Provide default methods

Currently, there's an experimental API in the AbstractAggregate class, which provides a lot of the boilerplate involved in creating aggregates classes.

This issue tracks that implementation, and aims to make it part of the Aggregate class, if possible.

Event metadata

It is common in Event Sourcing, to have metadata associated with events, which is not part of the event data. This feature can be seen in Event Store.

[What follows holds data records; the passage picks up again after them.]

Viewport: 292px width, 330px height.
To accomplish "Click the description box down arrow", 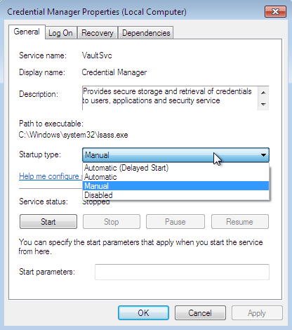I will [x=263, y=104].
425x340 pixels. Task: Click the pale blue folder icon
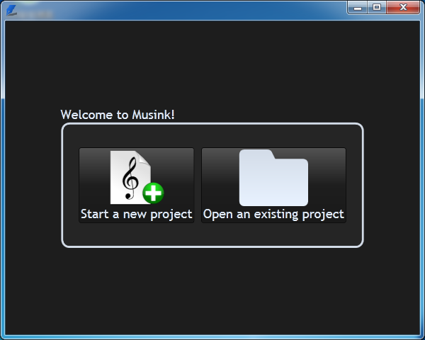[273, 178]
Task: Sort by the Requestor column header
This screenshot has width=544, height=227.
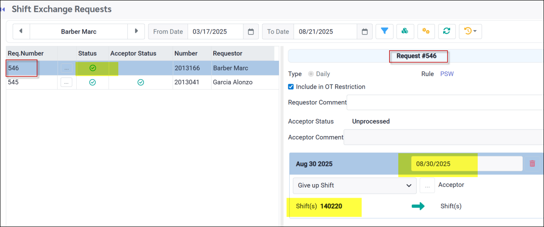Action: (x=227, y=53)
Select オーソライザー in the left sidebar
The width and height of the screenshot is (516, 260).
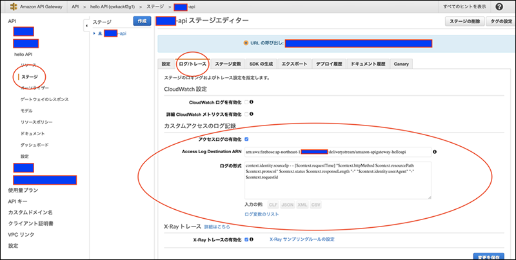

Some of the interesting metadata can be:

  • Who: The user who performed the action
  • When: When was the action initiated? (This is kind of already supported by the Created) timestamp on the recorded events.
  • Why: Why was the event recorded? In case of program conditions controlling which events are appended.
  • How: What triggered the event being appended? Examples include the endpoint of an HTTP request, or a trigger in response to a message from a message queue.

This can trivially be implemented as a IMetadataFactory supplied to the driver implementation, e.g:

public sealed class MongoEventStoreSettings
{
    public IMetadataFactory MetadataFactory { get; set; } = NoMetadataFactory.Instance;
}

In an ASP.NET Core / MVC application, the metadata can be collected from the HttpContext, while in an Azure Functions app, a context concept would have to be created and added as part of a scoped IServiceContainer.

Setup CI / CD

A CI / CD workflow should be used to automatically build and distribute new versions of each of the NuGet packages, as well as building a docker image for Aggregail.MongoDB.Admin, with proper version management.

This also means a needed change to the "commit straight to the master branch" workflow.

Deleting an aggregate

Deleting an aggregate (stream) is required to support various use cases, one of which is fulfilling GDPR responsibilities.

The proposed API in IEventStore is:

Task DeleteAggregateAsync<TIdentity>(
    TIdentity id,
    IAggregateConfiguration<TIdentity> configuration
)

And in AbstractAggregate:

public static Task DeleteAsync(IEventStore store, TIdentity id) => 
    store.DeleteAggregateAsync(id, Configuration);

Cancellation support

For certain client implementations, such as ones using the MongoDB C# driver, cancellation support is built into the library in the form of CancellationTokens being passed to the Async methods.

In order to support cancellation, the following parameter must be added to every async method in IEventStore:

CancellationToken cancellationToken = default

Client implementations can optionally use this token to support cancellation.